Search a sorted list with interspersed empty slots

© Parineeth M R

Question 42. Consider the sorted array of strings A= {“”, “apple”, “”, “”, “ball”, “cat”, “”, “dog”, “”, “”, “”, “egg”, “”}. The array has empty strings interspersed in it. How will you efficiently search for strings in such an array?


We can use binary search to search the array of sorted strings. However since the array has empty strings in it, suppose we hit an empty string during binary search, we won’t know how to continue the search. To solve this problem we slightly modify the binary search and use the following strategy:

1. Binary search will occur between indexes low and high. If A[high] is an empty string, then we go on decrementing high till A[high] is a non-empty string. (Suppose we don’t find a non-empty string and we reach A[low], then all elements between low and high are empty strings. So we simply return indicating the search string was not found.)

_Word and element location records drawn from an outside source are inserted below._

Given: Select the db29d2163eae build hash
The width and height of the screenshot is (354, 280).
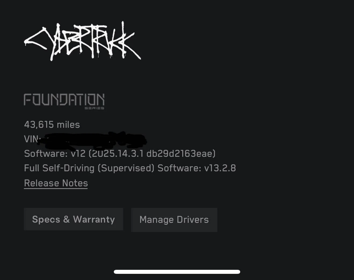Looking at the screenshot, I should [x=180, y=154].
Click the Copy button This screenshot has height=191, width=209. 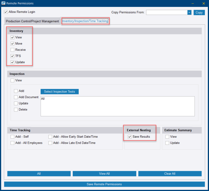pyautogui.click(x=199, y=12)
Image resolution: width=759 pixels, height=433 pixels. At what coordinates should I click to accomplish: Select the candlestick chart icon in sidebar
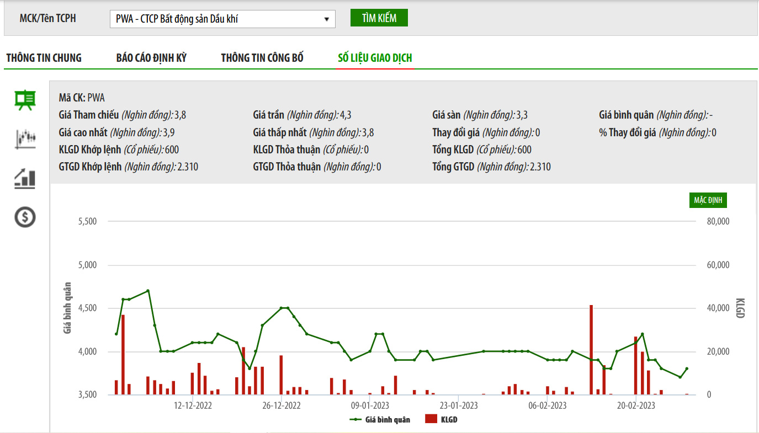tap(25, 138)
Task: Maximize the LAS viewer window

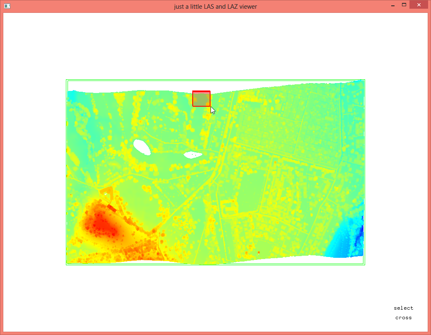Action: click(404, 5)
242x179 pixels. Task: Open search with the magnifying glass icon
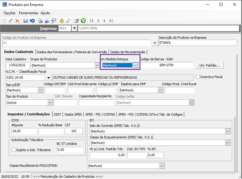[68, 20]
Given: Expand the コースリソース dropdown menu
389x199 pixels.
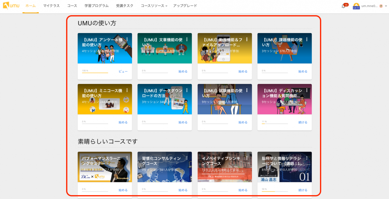Looking at the screenshot, I should coord(154,6).
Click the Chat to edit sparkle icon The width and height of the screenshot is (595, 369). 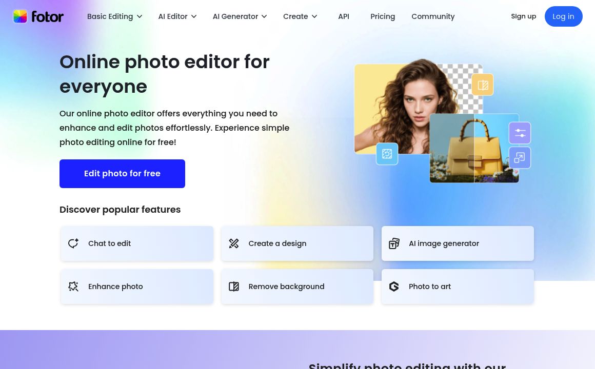(x=73, y=243)
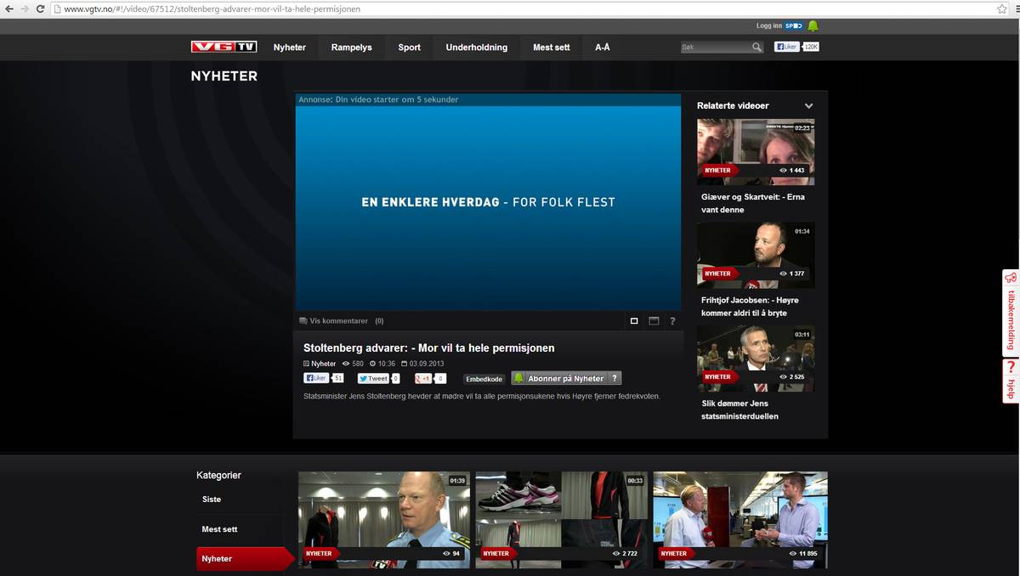Click the player help question mark icon
1020x576 pixels.
click(672, 321)
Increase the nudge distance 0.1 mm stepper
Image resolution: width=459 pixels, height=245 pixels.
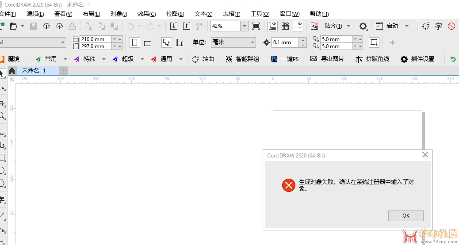click(302, 40)
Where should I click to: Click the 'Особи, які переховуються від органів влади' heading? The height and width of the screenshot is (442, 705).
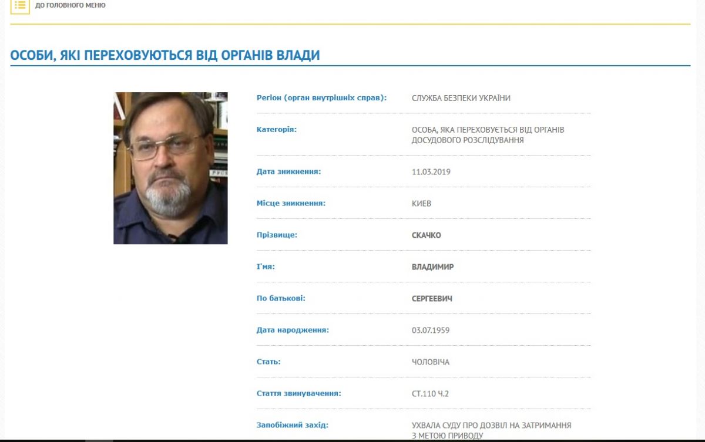[x=165, y=55]
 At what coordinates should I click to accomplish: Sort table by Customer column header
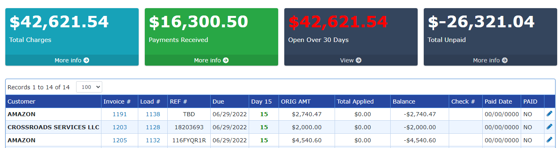pyautogui.click(x=22, y=102)
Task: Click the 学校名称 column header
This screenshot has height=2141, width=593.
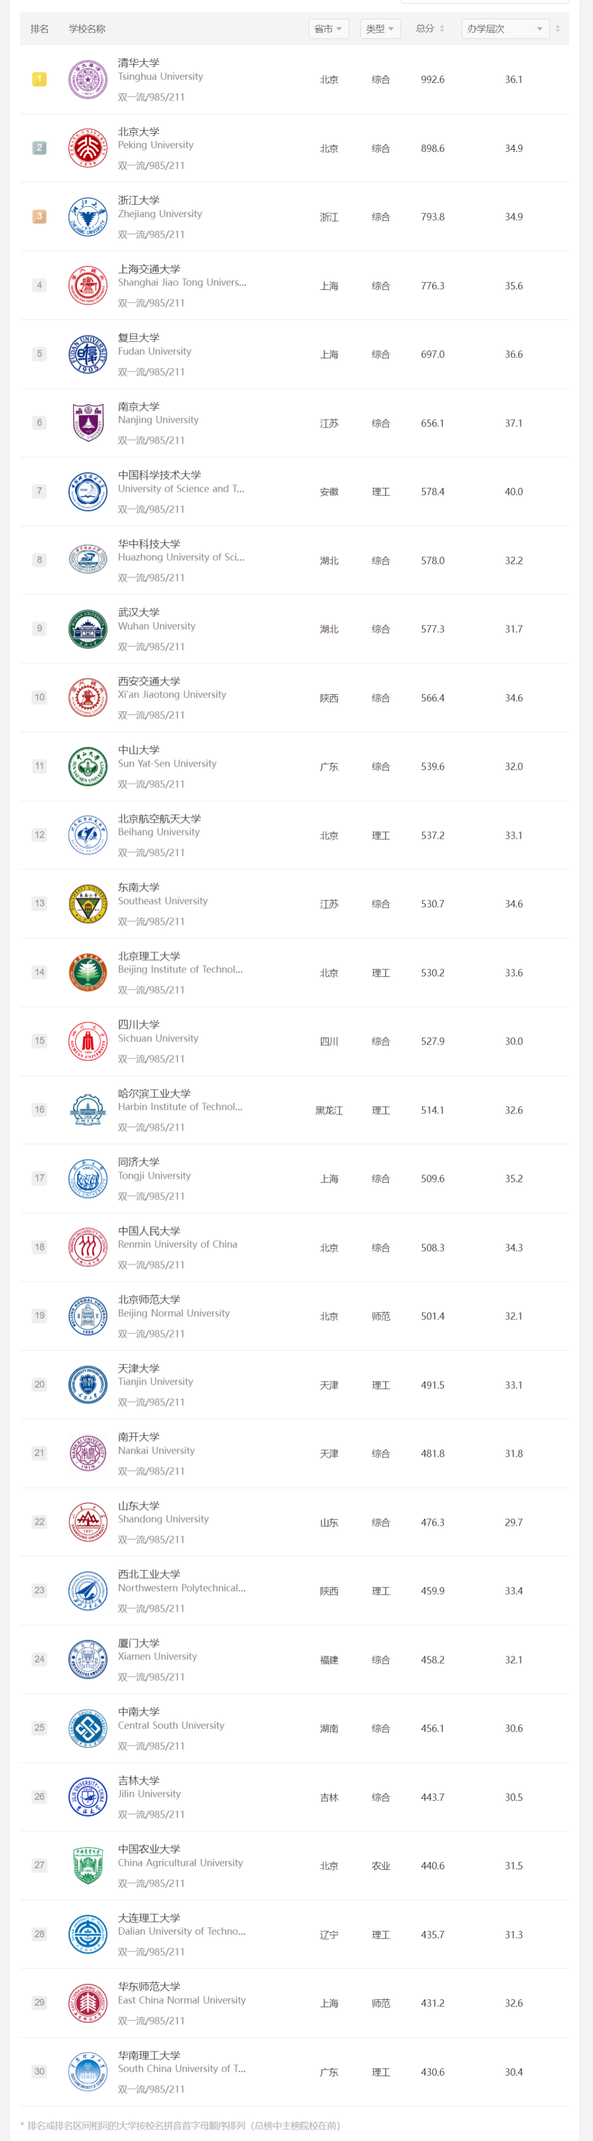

2. We then find the mid element between low and high. If A[mid] is a non-empty string, then we proceed with the usual binary search. If A[mid] however is an empty string, then we go on incrementing mid till A[mid] is a non-empty string. Since A[high] already has a non-empty string, we will surely find a non-empty string when we keep incrementing mid.

C/C++


/*
strings: sorted array of strings in which some of the strings can be empty ("")
num_strings: number of strings present (including empty strings)
x: string to be searched
Returns: index of x in the array strings if found, -1 otherwise
*/
int search(char *strings[], int num_strings, char *x)
{
	int mid, result;
	int low = 0;
	int high = num_strings - 1;
	
	while (low <= high) {
		/*If we hit an empty string at position high, then keep decreasing
		high till we get a non-empty string*/
		while (low <= high && strcmp(strings[high], "") == 0) {
			--high;
		}

		/*If we have only empty strings between low and high, then return
		not found*/
		if (low > high)
			return -1;
		mid = (low + high) / 2;

		/*If we get an empty element at mid, then keep incrementing mid. 
		We are guaranteed to find a non-empty string since strings[high]
		is non-empty*/
		while (strcmp(strings[mid], "") == 0)
			mid = mid + 1; 

		/*Compare the mid element with the element being searched*/
		result = strcmp(strings[mid], x);

		if (result == 0) {
			return mid;
		} else if (result < 0) {
			low = mid + 1;
		} else {
			high = mid - 1;
		}
	}
	return -1;
}



Java


/*
strings: sorted array of strings in which some of the strings can be empty ("")
x: string to be searched
Returns: index of x in the array strings if found, -1 otherwise
*/
public static int search(String[] strings, String x) {
	int low = 0;
	int high = strings.length - 1;

	while (low <= high) {
		/*If we hit an empty string at position high, then keep 
		decreasing high till we get a non-empty string*/
		while (low <= high && strings[high] == "") 
			--high;

		/*If we have only empty strings between low and high, then return
		 not found*/
		if (low > high)
			return -1;

		int mid = (low + high) / 2;
 
		/*If we get an empty element at mid, then keep incrementing mid. 
		We are guaranteed to find a non-empty string since strings[high]
		is non-empty*/ 
		while (strings[mid] == "")
			mid = mid + 1; 

		/*Compare the mid element with the element being searched*/
		int result = strings[mid].compareTo(x);

		if (result == 0) {
			return mid;
		} else if (result < 0) {
			low = mid + 1;
		} else {
			high = mid - 1;
		}
	}
	return -1;
}



Python


#strings: sorted list of strings in which some of the strings can be empty ('')
#x: string to be searched
#Returns: index of x in the strings list if found, -1 otherwise
def search(strings, x) :
	low = 0
	high = len(strings) - 1

	while (low <= high) :
		#If we hit an empty string at position high, then keep decreasing
		#high until we get a non-empty string
		while (low <= high and strings[high] == '') :
			high = high - 1
		
		#If we have only empty strings between low and high, then return
		#not found
		if (low > high):
			return -1

		mid = (low + high) // 2

		#If we get an empty element at mid, then keep incrementing mid.
		#We are guaranteed to find a non-empty string since strings[high]
		#is non-empty
		while (strings[mid] == ''):
			mid += 1

		#Compare the mid element with the element being searched
		if (strings[mid] == x) :
			return mid
		elif (strings[mid] < x) :
			low = mid + 1
		else :
			high = mid - 1
		
	return -1